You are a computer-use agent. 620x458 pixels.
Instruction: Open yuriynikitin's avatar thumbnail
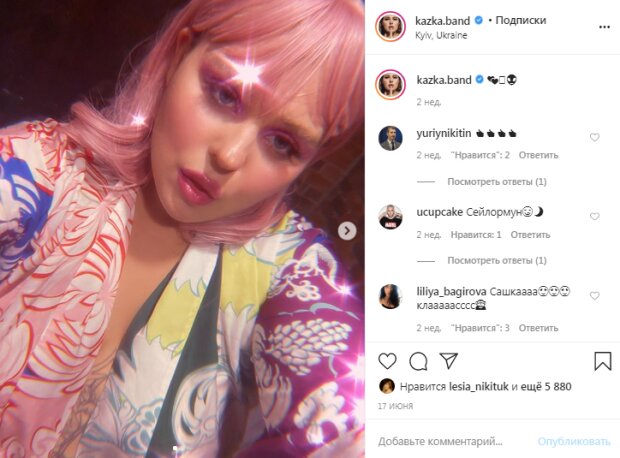(390, 138)
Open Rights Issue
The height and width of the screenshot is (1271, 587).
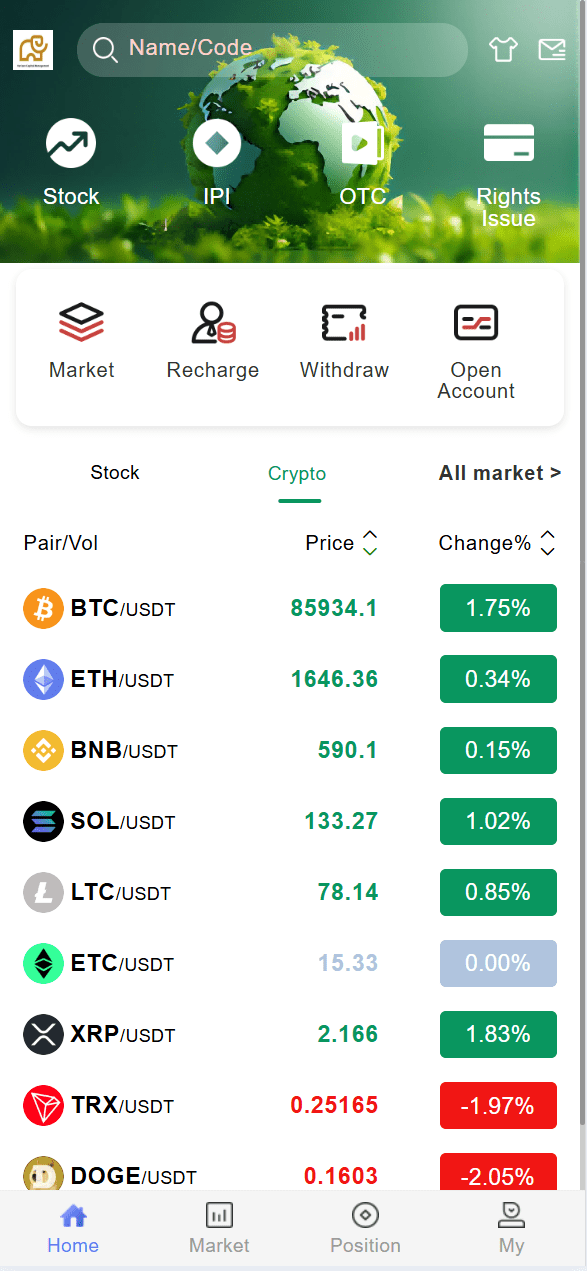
..........
## WORK TO BE COMPLETED:
Without any pictures, repeat the listing exactly.

## FINISHED TASK:
You are a computer-use agent. 620x458 pixels.
Instruction: Open yuriynikitin's avatar thumbnail
(390, 138)
Open Rights Issue
The height and width of the screenshot is (1271, 587).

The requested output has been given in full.